A post shared by NBA (@nba) on Aug 11, 2017 at 10:11am PDT

With regularity:

It seems clear Fultz complements Simmons well, but the real magic will happen if the reverse is true, too. At the very least, they can each run a pick-and-roll with Joel Embiid from either side of the floor, with J.J. Redick roaming the perimeter as a spot-up option. And if Simmons has improved his jumper, as he said he has, he and Fultz could combine on a potentially unguardable pick-and-roll-or-pop.

“It’s a real exciting challenge to have, trying to grow those two outstanding players,” Sixers head coach Brett Brown told reporters in June. “Let them coexist and learn more about each other. I think that the start of the season and training camp in the month of September is going to be really important to use to allow those guys to feel each other out and the coaching staff to truly see it on the court.”

It took future Hall of Famers James and Dwyane Wade a year to figure out the alpha-dog dilemma when they teamed up in Miami, but imagine how devastating they would have been had they developed for years entering their primes. That’s what has Fultz already guaranteeing a playoff berth, and a Sixers franchise that hasn’t won a title since 1983 dreaming of resurrecting the Moses Malone-Julius Erving-Maurice Cheeks dynamic.

Age: 21
Role: The Australian LeBron James

We’ve been hearing about Simmons’ transformative playmaking ability ever since he was drafted No. 1 overall by the Sixers in June 2016, but outside of a few Summer League appearances last year, we’ve yet to see him on an NBA floor. Simmons suffered a Jones fracture in his right foot prior to the preseason last October. By midseason, Philadelphia shut him down for the entire year, announcing he received a bone marrow injection to “stimulate bone growth and accelerate healing” of an injury that kept him sidelined far longer than initial projections.

All the while, 76ers general manager Bryan Colangelo stayed confident Simmons would continue on the path of “becoming a great basketball player, and becoming a Hall of Fame-type of player.” When next we saw Simmons getting some work in during a trip to Indiana this past March, we had no reason to believe the foot injury would physically prevent him from reaching his considerable potential:

Just what that full potential is remains to be seen. Every month or so, whispers grow louder about how special Simmons could be. Reports in April suggested he had grown another two inches to 7 feet tall. While it wasn’t “prudent” for Simmons to participate in the 2017 Summer League session, Colangelo revealed in late June that he did not anticipate minutes restrictions for the 21-year-old come October.

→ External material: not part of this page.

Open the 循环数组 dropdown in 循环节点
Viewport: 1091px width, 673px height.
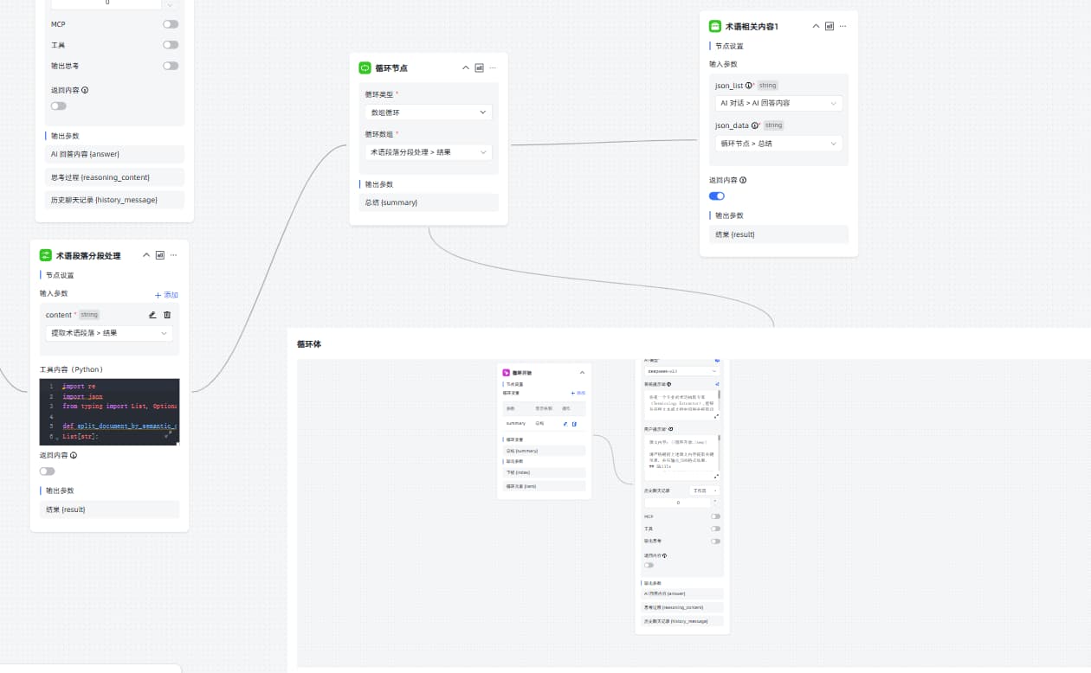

A few weeks later, Simmons declared himself “a starting point guard.” Las Vegas oddsmakers named him the co-favorite to win Rookie of the Year honors. And earlier this month, he seemed to double down on those odds:

“Roughly a year since I arrived in Philly and some think I’ve stayed the same,” Simmons wrote on Instagram. “I’ve had a year to learn, experience and develop my game to the point where I’m ready [to] grab this up coming season by the throat. Looking back now I would have killed the old me on the court. Philly, it’s going to be a scary sight. Let’s go!”

Strong words from a kid who hasn’t played in earnest since his LSU Tigers fell short of the 2016 NCAA tournament. Still, if Simmons improved his areas of weakness, he could be a frightening presence. Even if just 75 percent of his college production translates to the NBA in Year 1 — averages of roughly 15 points, nine rebounds and four assists — those numbers at age 21 would put him in the company of only Blake Griffin, Nikola Jokic, Kevin Garnett, Chris Webber and 1976 Rookie of the Year Alvan Adams.

Now, imagine that dude with a 3-point shot.

Simmons attempted just three 3-pointers his entire freshman season, but if he is to be believed, “The whole time I was out I was working on [my shot].”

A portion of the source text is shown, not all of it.